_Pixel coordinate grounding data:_
= = = = =

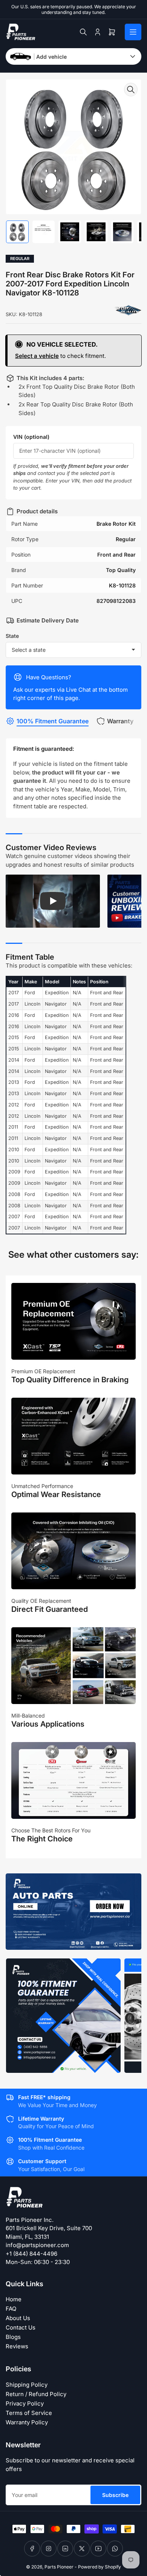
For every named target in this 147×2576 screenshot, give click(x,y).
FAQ (11, 2308)
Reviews (17, 2346)
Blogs (13, 2336)
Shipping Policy (26, 2384)
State (12, 636)
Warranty (120, 721)
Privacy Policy (25, 2403)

= = = = =

The response should repeat every entry above exactly and include none of the pictures.

_Completed task:_
For every named target in this 147×2576 screenshot, give click(x,y).
FAQ (11, 2308)
Reviews (17, 2346)
Blogs (13, 2336)
Shipping Policy (26, 2384)
State (12, 636)
Warranty (120, 721)
Privacy Policy (25, 2403)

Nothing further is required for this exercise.